Gib aus dem Forenthread zu World War Z unten alles von „Jetzt ist Deine“ bis hinunter zu „Mitgliedern zur Verfügung.“ wortgetreu wieder.

++++ Vorgegebener Text

# World War Z: Live-Stream zur Deutschlandpremiere des Zombiefilms mit Brad Pitt



## MaxFalkenstern (4. Juni 2013)

Jetzt ist Deine Meinung zu *World War Z: Live-Stream zur Deutschlandpremiere des Zombiefilms mit Brad Pitt* gefragt. 


				Bitte beachtet: Der Kommentarbereich wird gemäß der Forenregeln moderiert.





			Dieser Inhalt steht nur eingeloggten Mitgliedern zur Verfügung.
        

 Zum Artikel: World War Z: Live-Stream zur Deutschlandpremiere des Zombiefilms mit Brad Pitt


----------



## Emke (4. Juni 2013)

Alle im Zombiewahn oO schön langsam wird es langweilig...


----------



## baiR (4. Juni 2013)

Emke schrieb:


> Alle im Zombiewahn oO schön langsam wird es langweilig...


 
Diese Sätze bringen immer nur Leute die generell noch nie etwas mit dem Zombiegenre anfangen konnten. Es gibt mittlerweile wirklich eine menge Spiele in denen es Zombies gibt aber die guten kann man an einer Hand abzählen. Bei den Filmen sieht es noch schlechter aus. Außer Dawn of the Dead (2004) und 28 Days/Weeks Later fallen mir keine guten Zombiefilme ein. Da wäre noch die geniale Serie The Walking Dead aber das war dann auch schon alles.
Ich bin auf jeden Fall mal gespannt auf den Film. Ich finde nur doof, dass diese Zombies so übermenschliche Kraft zu haben scheinen. Zombies wie sie in Dawn of the Dead (2004) dargestellt werden, finde ich viel cooler.


----------



## Fireball8 (4. Juni 2013)

Finde den/die Trailer irgendwie schon viel zu übertrieben für 'nen Zombiefilm. Keine Ahnung, aber Zombies sind für mich nunmal eher die (meist) lahmen Kröten, vor denen du eigentlich locker wegrennen kannst, die dich dann aber irgendwie doch immer einholen  
Wer weiß, vielleicht ist der Film aber auch garnicht so schlecht und ich bin einfach nur zu eingefahren in meinen eigenen Wünschen/Vorstellungen^^


----------



## BiJay (4. Juni 2013)

++++++++
++++ Datenauszug

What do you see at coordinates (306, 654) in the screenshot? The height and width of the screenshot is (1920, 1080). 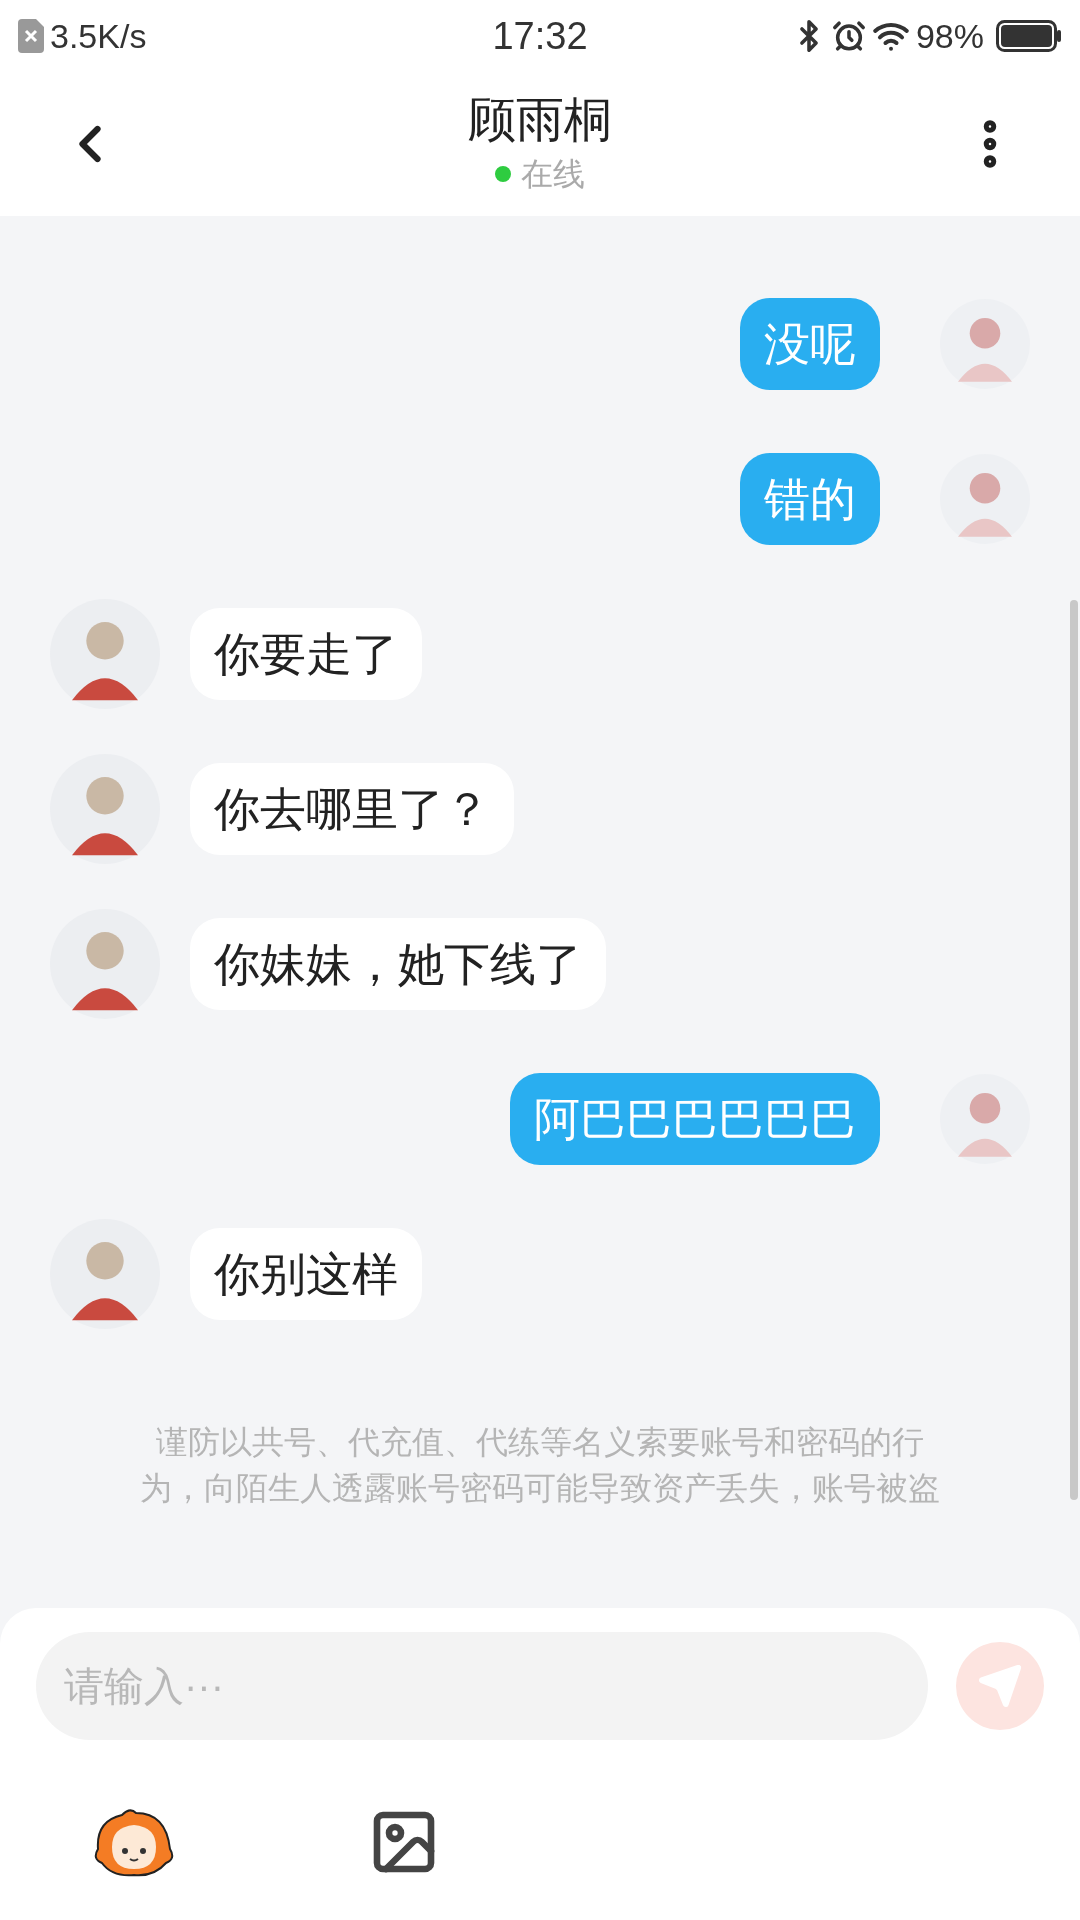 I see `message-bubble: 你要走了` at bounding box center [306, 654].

++++++++

→ Antwort:
Jetzt ist Deine Meinung zu *World War Z: Live-Stream zur Deutschlandpremiere des Zombiefilms mit Brad Pitt* gefragt. 


				Bitte beachtet: Der Kommentarbereich wird gemäß der Forenregeln moderiert.





			Dieser Inhalt steht nur eingeloggten Mitgliedern zur Verfügung.